Andrew Morton noticed another bug, run_tasklist() should not be called as
TASK_UNINTERRUPTIBLE. The attached patch fixes this.

Ingo


Attachments:
mempool-2.5.1-D2 (1.98 kB)

2001-12-14 22:27:49

by Benjamin LaHaise

[permalink] [raw]
Subject: Re: [patch] mempool-2.5.1-D2

On Fri, Dec 14, 2001 at 08:13:49PM +0100, Ingo Molnar wrote:
>
> Andrew Morton noticed another bug, run_tasklist() should not be called as
> TASK_UNINTERRUPTIBLE. The attached patch fixes this.
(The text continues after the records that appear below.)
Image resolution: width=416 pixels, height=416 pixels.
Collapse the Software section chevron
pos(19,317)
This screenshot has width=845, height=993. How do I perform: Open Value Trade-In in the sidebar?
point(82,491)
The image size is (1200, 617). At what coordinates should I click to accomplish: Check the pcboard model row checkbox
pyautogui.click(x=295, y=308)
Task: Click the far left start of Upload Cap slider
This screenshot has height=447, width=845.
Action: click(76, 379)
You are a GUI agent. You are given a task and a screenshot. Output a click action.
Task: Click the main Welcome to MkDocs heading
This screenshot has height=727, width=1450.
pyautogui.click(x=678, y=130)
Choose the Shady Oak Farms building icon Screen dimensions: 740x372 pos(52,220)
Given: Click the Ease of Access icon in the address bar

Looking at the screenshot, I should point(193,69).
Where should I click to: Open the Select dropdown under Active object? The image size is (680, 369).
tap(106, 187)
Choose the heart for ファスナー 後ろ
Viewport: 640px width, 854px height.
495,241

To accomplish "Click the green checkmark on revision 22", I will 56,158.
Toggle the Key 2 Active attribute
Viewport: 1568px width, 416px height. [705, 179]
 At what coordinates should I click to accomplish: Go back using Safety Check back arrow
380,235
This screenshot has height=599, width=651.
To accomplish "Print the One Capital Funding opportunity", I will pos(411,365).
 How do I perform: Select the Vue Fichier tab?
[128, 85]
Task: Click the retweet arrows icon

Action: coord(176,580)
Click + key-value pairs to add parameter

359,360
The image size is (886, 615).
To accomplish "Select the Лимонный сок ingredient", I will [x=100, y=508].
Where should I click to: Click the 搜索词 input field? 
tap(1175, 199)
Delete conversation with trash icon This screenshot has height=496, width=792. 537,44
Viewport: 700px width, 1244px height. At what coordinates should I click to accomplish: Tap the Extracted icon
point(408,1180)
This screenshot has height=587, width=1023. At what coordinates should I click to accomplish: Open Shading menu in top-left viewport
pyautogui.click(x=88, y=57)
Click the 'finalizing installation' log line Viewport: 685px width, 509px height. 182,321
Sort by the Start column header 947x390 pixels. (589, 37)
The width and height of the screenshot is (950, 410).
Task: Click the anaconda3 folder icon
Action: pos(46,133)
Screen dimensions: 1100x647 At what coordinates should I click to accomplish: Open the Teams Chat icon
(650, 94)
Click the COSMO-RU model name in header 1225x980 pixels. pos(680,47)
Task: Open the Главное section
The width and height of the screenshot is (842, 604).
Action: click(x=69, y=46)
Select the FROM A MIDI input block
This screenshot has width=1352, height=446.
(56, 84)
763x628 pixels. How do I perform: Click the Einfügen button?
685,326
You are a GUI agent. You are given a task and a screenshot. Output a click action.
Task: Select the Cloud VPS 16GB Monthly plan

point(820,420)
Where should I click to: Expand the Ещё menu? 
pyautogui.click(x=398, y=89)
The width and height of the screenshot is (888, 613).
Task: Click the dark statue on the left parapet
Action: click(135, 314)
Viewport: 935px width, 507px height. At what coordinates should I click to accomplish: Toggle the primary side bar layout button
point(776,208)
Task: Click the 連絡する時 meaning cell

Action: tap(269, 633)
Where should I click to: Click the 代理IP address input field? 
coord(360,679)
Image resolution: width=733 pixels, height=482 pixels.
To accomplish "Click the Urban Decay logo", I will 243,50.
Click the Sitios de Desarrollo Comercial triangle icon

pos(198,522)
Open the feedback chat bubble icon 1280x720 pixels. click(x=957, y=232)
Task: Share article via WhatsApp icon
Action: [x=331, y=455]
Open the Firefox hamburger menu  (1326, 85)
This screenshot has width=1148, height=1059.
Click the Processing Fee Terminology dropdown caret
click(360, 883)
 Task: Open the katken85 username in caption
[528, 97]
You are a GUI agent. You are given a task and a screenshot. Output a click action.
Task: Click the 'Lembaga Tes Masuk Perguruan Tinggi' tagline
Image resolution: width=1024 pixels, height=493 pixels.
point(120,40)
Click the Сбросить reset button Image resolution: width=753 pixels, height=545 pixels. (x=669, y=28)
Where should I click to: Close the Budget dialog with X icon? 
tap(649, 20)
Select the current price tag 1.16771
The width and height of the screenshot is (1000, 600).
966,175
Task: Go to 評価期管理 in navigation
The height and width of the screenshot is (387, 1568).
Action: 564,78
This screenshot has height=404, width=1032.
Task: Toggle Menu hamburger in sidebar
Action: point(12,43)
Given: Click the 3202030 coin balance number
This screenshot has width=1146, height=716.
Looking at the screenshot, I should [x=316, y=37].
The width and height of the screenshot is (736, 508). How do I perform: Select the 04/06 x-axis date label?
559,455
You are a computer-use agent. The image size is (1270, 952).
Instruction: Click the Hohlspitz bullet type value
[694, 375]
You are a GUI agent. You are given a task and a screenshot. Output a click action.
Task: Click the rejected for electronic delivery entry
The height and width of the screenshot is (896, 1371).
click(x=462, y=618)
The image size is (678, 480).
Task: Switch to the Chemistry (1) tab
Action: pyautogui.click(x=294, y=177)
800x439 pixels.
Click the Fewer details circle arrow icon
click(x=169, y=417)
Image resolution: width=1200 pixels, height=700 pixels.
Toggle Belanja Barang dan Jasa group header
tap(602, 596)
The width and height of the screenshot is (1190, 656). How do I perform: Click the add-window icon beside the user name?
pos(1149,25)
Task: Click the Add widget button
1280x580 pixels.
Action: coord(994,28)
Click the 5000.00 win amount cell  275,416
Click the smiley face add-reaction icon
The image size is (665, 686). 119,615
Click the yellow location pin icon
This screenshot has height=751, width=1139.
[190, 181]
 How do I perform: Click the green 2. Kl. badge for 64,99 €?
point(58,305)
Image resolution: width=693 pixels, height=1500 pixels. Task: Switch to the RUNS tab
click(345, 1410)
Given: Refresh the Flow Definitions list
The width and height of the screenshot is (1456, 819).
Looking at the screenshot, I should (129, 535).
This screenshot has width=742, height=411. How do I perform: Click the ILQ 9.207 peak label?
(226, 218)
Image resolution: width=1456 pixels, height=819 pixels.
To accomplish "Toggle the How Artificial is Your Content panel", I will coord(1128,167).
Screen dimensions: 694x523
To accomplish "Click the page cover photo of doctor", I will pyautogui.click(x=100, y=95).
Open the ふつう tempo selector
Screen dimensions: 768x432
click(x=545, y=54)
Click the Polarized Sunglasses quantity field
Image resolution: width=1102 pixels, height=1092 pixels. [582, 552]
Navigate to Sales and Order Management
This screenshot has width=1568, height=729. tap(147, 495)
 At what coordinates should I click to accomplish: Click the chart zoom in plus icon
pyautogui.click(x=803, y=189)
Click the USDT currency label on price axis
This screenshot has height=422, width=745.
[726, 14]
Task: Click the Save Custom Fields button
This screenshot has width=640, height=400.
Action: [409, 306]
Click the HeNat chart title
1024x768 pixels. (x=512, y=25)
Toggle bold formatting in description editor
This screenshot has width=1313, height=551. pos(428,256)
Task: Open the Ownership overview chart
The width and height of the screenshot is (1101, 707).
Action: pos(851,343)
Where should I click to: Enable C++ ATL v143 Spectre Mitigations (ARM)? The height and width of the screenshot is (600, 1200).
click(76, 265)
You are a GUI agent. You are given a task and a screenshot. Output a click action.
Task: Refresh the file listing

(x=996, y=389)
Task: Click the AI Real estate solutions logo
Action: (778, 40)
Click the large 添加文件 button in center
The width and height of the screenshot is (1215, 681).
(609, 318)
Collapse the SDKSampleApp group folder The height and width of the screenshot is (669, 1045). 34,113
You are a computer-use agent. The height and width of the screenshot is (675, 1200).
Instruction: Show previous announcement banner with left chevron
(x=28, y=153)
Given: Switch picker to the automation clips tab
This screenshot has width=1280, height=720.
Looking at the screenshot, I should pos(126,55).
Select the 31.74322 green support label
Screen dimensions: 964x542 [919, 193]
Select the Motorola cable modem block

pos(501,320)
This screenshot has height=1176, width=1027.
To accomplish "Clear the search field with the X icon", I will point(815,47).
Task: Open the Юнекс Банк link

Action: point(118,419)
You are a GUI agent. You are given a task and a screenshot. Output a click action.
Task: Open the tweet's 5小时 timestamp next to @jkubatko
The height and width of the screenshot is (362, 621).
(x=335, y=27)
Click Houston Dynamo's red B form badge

Btw, wouldn't reservation result in the same effect as these mempools for
significantly less code?

-ben

2001-12-15 04:43:55

by Ingo Molnar

[permalink] [raw]
Subject: Re: [patch] mempool-2.5.1-D2


On Fri, 14 Dec 2001, Benjamin LaHaise wrote:

> Btw, wouldn't reservation result in the same effect as these mempools
> for significantly less code?

exactly what kind of SLAB based reservation system do you have in mind?
(what interface, how would it work, etc.) Take a look at how bio.c,
highmem.c and raid1.c uses the mempool mechanizm, the main properties of
mempool cannot be expressed via SLAB reservation:

- mempool allows the use of non-SLAB allocators as the underlying
allocator. (eg. the highmem.c mempool uses the page allocator to alloc
lowmem pages. raid1.c uses 4 allocators: kmalloc(), page_alloc(),
bio_alloc() and mempool_alloc() of a different pool.)

- mempool_alloc(), if called from a process context, never fails. This
simplifies lowlevel IO code (which often must not fail) visibly.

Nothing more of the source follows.